I’m guessing that most readers of this blog are probably well-acquainted with Julia Cameron. She’s the author of The Artist’s Way, subtitled A Spiritual Path to Higher Creativity. I don’t think anyone can deny that art is a spiritual experience and that some sort of divinity lies behind our creative process.
I can’t count the number of times The Artist’s Way has been recommended to me by friends. For a long time the book languished on my “must read someday” list. Finally, “someday” got here. I located the book through our inter-library loan program, and after a short wait, I was notified that it was ready to pick up.
Eagerly I hurried off to the library, and as soon as I got home I opened the book and began reading. Before I’d finished the introduction, I’d already found the book on Amazon and ordered it for myself. This book, I realized at once, was one I wanted in my personal library.
Here’s a bit from the marketing blurb:
Since its first publication, The Artist’s Way phenomena has inspired…millions of readers to embark on a creative journey and find a deeper connection to process and purpose. Julia Cameron’s novel approach guides readers in uncovering problem areas and pressure points that may be restricting their creative flow and offers techniques to free up any areas where they might be stuck, opening up opportunities for self-growth and self-discovery.

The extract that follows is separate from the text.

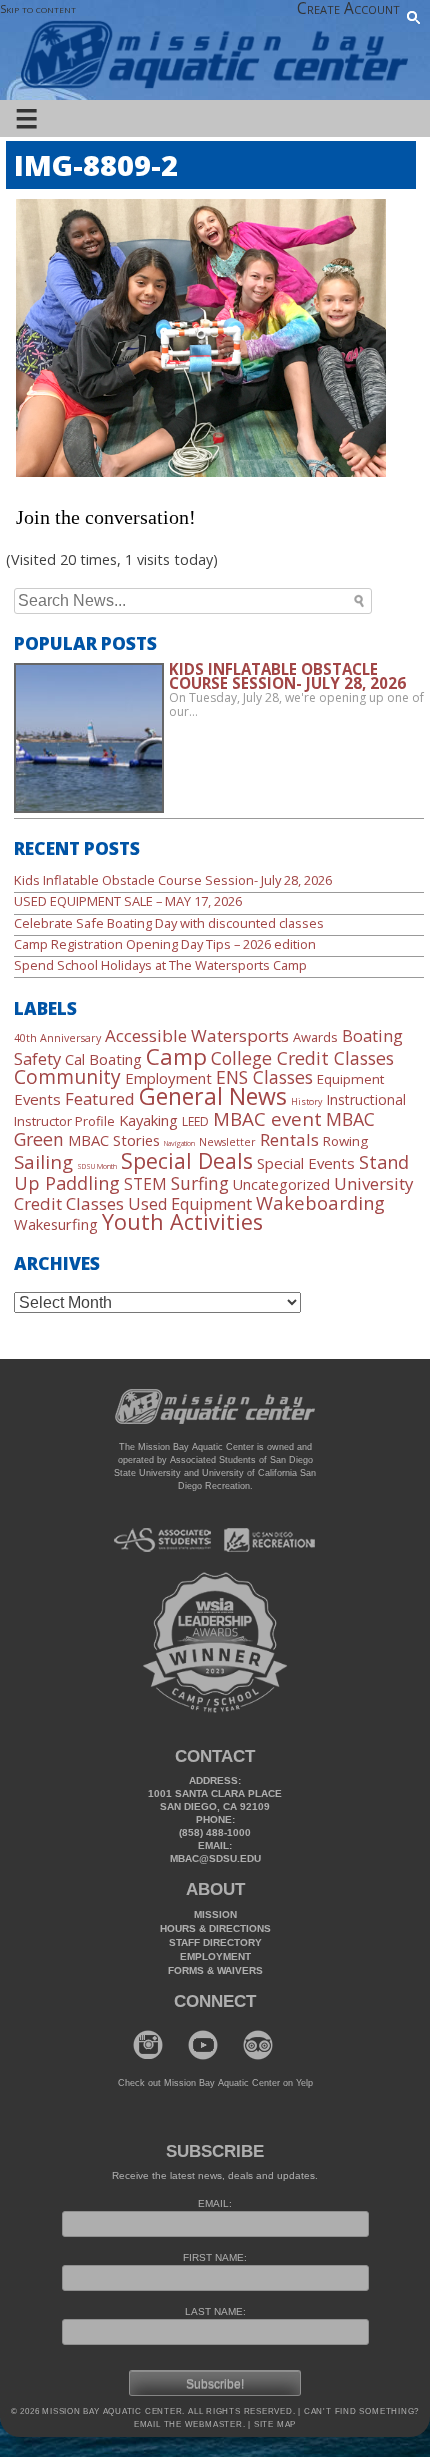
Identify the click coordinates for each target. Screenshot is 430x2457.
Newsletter (227, 1142)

My plan is to work slowly through the book and fully enjoy the focus on spirituality as a part of creativity.
I know many of you have already read this book — now available in its 25th anniversary edition. You may also know that a companion workbook is available.
But, did you know that there are two sequels to The Artist’s Way?
In 2003, Walking in This World was released.
In this long-awaited sequel to the international bestseller The Artist’s Way, Julia Cameron presents the next step in her course of discovering and recovering the creative self.
Walking in This World: The Practical Art of Creativity picks up where Julia Cameron’s bestselling book on the creative process, The Artist’s Way, left off to present readers with a second course—Part Two in an amazing journey toward discovering our human potential. Full of valuable new strategies and techniques for breaking through difficult creative ground, this is the “intermediate level” of the Artist’s Way program.
It will be a while before I’m ready for the second book, but I’m excited just knowing that it’s out there, waiting for me.
And, there’s more. In 2009, Finding Water: The Art of Perseverance was published as the third book in the series.
It addresses those times when the wells of inspiration seem to have run dry, tackling problems such as:
- Making the decision to begin a new project
- Persevering when a new approach to your art does not bear immediate fruit
- Staying focused when other parts of your life threaten to distract you from your art
- Finding possibilities for artistic inspiration in the most unlikely places
I’m enjoying The Artist’s Way more than I expected to. I think one of the reasons why I’d never read it before was the insistent focus on getting unstuck or breaking through blocks to find our creativity. I’ve never had a problem finding mine. As a creative individual I learned long, long ago that there’s no reason to get stuck. Ideas and inspirations are everywhere around us, and the quickest way around any pitfall is to just keep going.
The areas where I’m weakest involve the technical aspects of visual art, the skills required, and the knowledge needed. These aren’t emotional or spiritual blocks — but my attitudes toward art certainly do cause problems for me. I think The Artist’s Way will help me deal with my self-doubts and those discouraging feelings that come along with them.
But Julia Cameron and her ideas aren’t for everyone. Some readers have said they just can’t connect to her teachings. Creativity is a highly individual quality, and what works for one person isn’t necessarily right for another.
Even so, I think The Artist’s Way series is worth checking out. If you’re hesitant, do as I did and check the book — or books — out through your local library. You’ll have time to browse through the ideas and suggestions, and you’ll be able to discover whether or not her approach to creativity is something that will be useful for you.
So, which of these books have you already read? What were your experiences with them? Which books are you adding to your “want to read” list?